→ **Task objective**: Render all the rows below as a numbered list, omitting blank lines and leaving the pictures out.

[Begin]

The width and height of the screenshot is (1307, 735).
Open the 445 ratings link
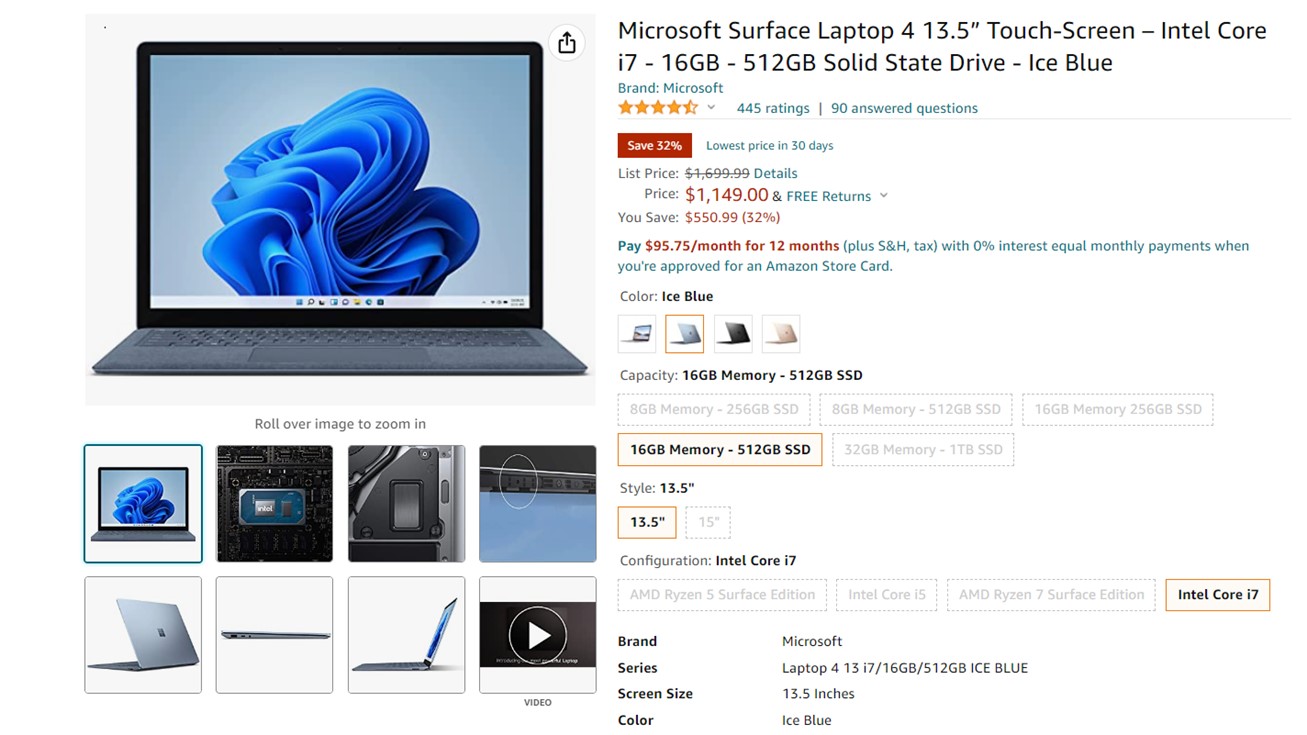[x=773, y=108]
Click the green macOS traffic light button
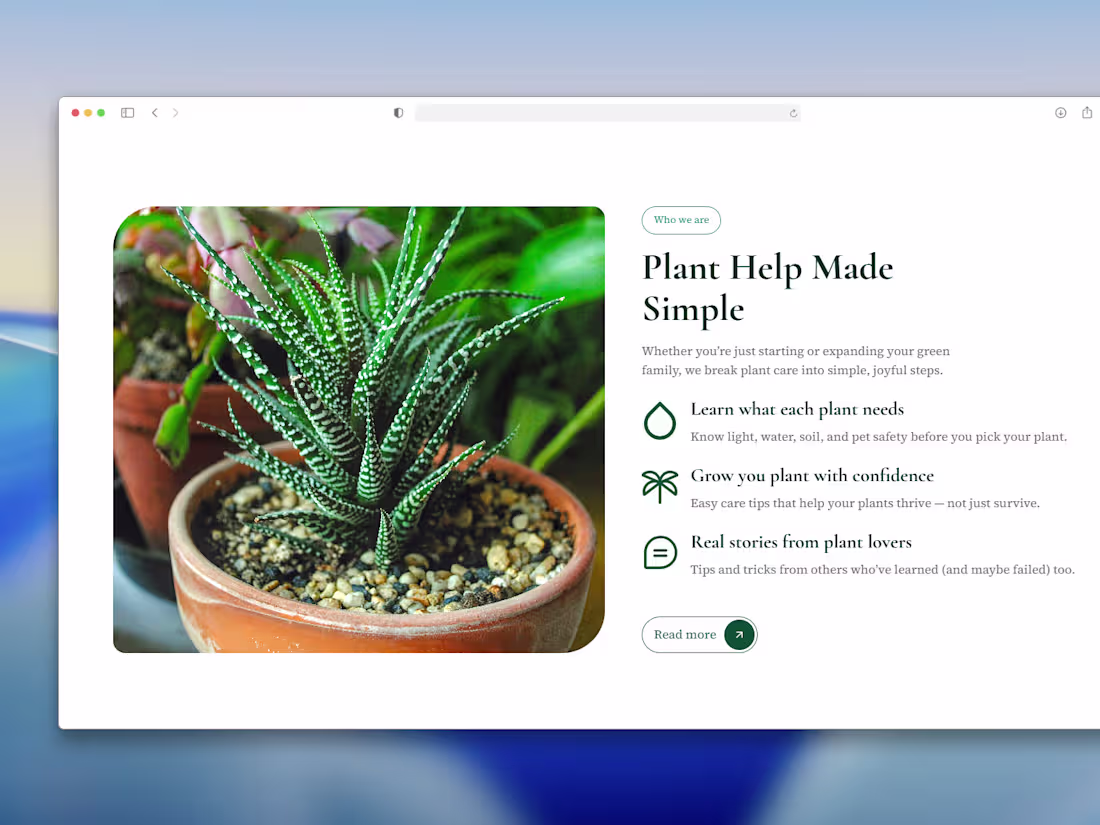Image resolution: width=1100 pixels, height=825 pixels. coord(101,113)
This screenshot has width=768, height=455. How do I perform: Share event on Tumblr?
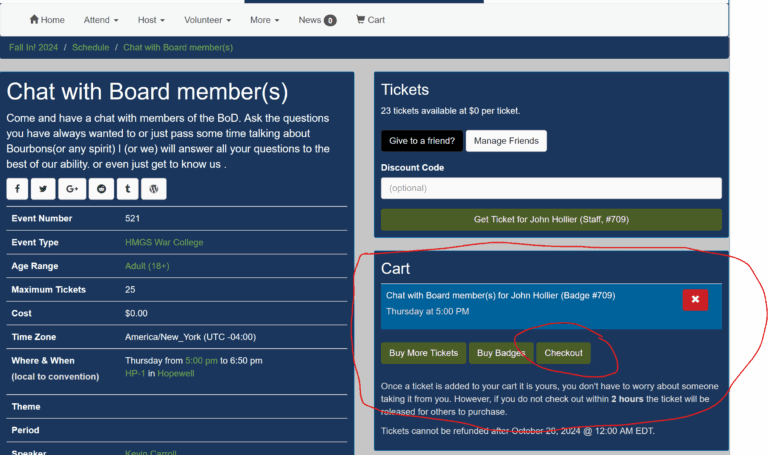[x=127, y=189]
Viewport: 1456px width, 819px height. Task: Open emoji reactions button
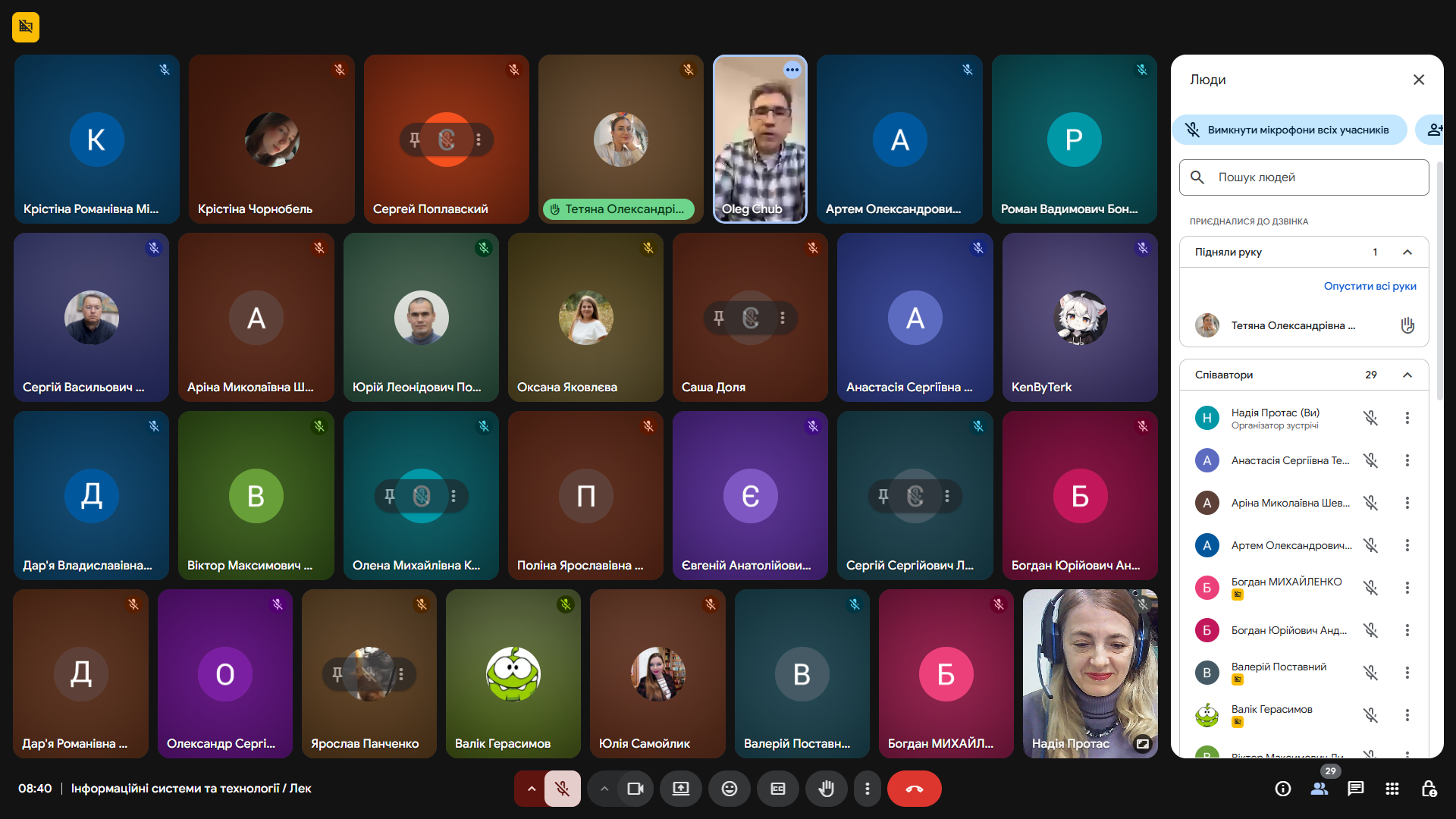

[End]

→ **Response for this exercise**:
1. The width and height of the screenshot is (1307, 735).
2. Open the 445 ratings link
3. [x=773, y=108]
4. Click the green macOS traffic light button
5. Image resolution: width=1100 pixels, height=825 pixels. coord(101,113)
6. This screenshot has width=768, height=455. How do I perform: Share event on Tumblr?
7. [x=127, y=189]
8. Viewport: 1456px width, 819px height. Task: Open emoji reactions button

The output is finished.